Data to use:
----

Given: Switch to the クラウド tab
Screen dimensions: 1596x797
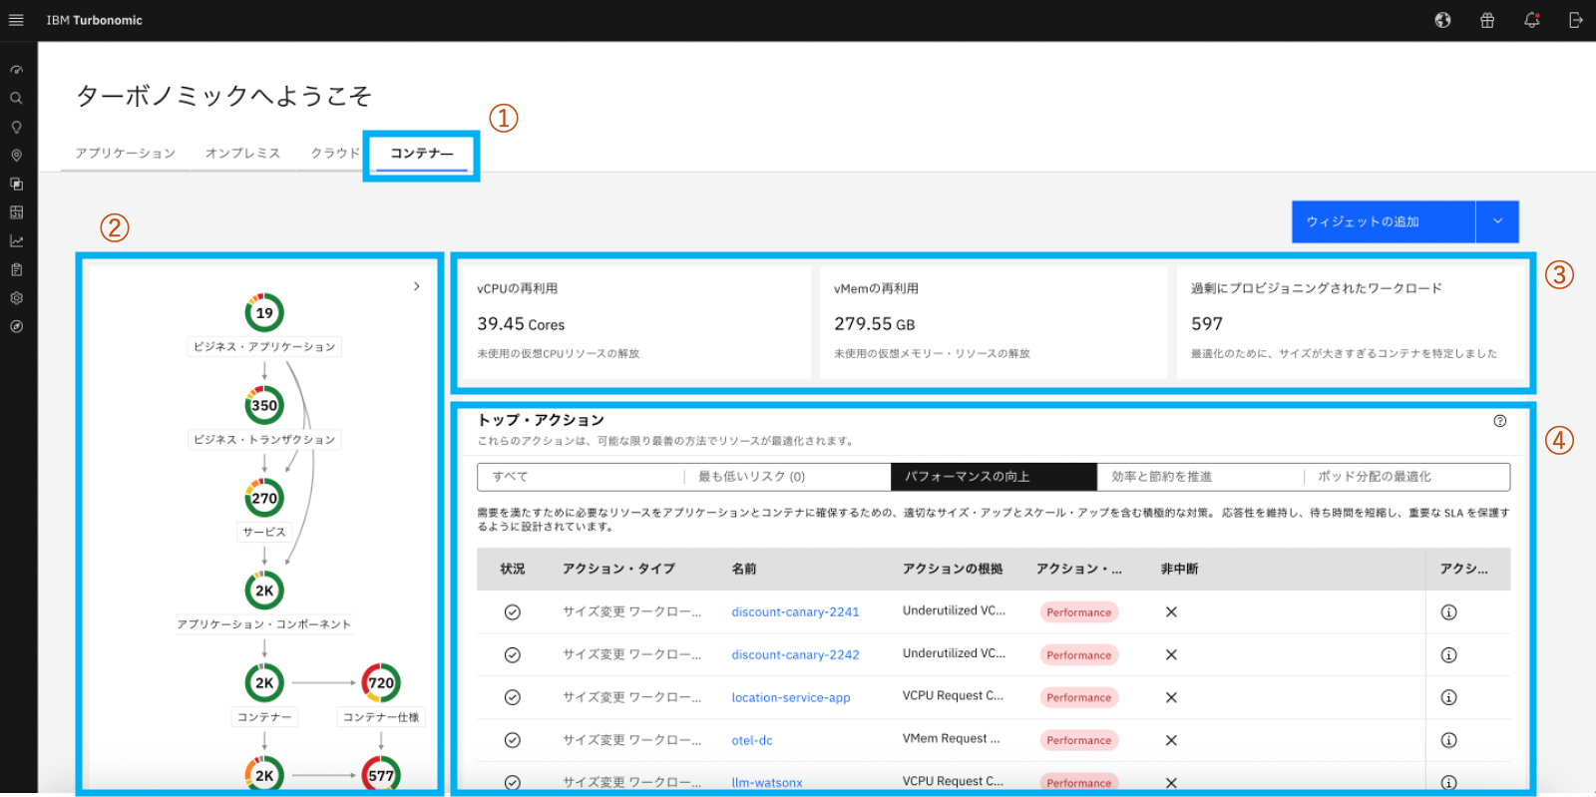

----

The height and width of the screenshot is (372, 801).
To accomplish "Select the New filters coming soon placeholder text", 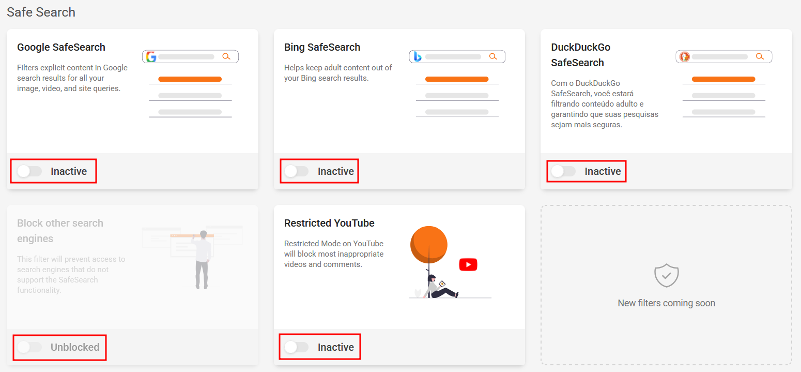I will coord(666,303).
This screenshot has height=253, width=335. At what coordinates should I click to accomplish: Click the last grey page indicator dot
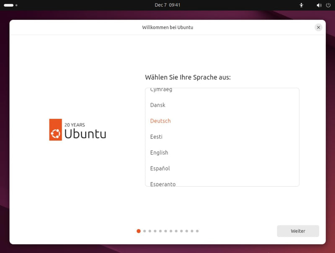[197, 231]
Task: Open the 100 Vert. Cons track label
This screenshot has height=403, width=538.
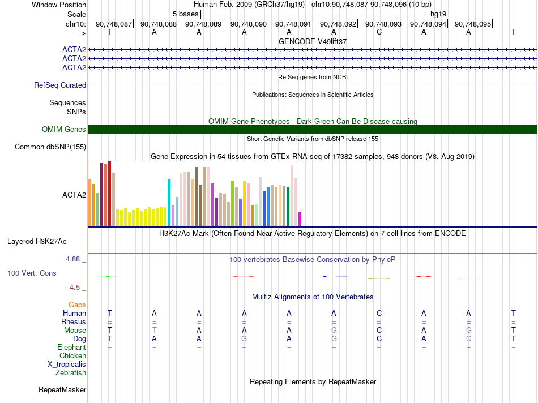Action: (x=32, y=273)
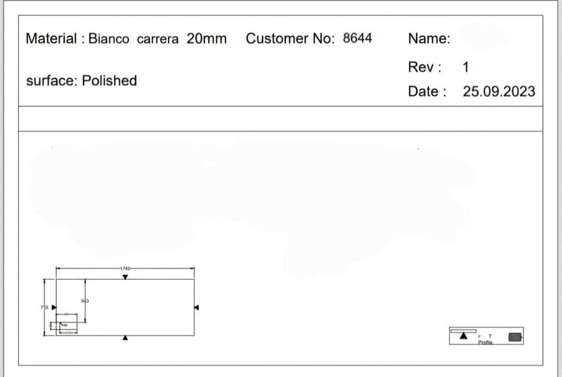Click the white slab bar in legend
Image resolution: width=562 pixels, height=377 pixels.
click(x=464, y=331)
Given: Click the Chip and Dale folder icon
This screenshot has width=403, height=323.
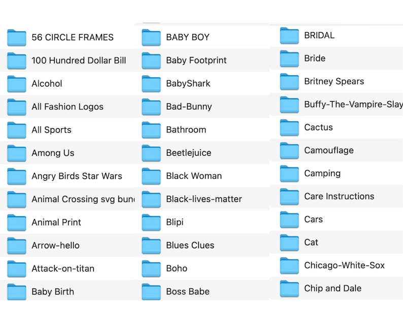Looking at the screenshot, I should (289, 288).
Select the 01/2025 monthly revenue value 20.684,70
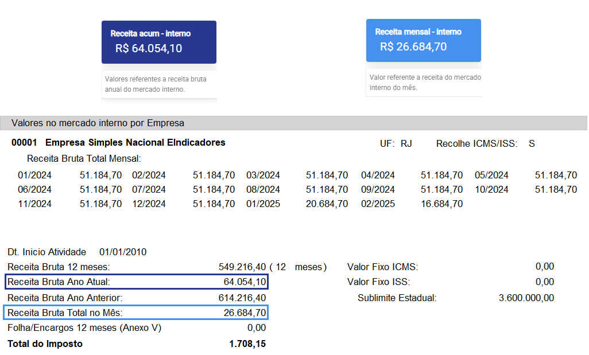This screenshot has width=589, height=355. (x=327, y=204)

----

Task requirements: Copy out each line of the material above that holds the word "Given".

Output for this task:
Given: Switch to the クラウド tab
Given: Click the Chip and Dale folder icon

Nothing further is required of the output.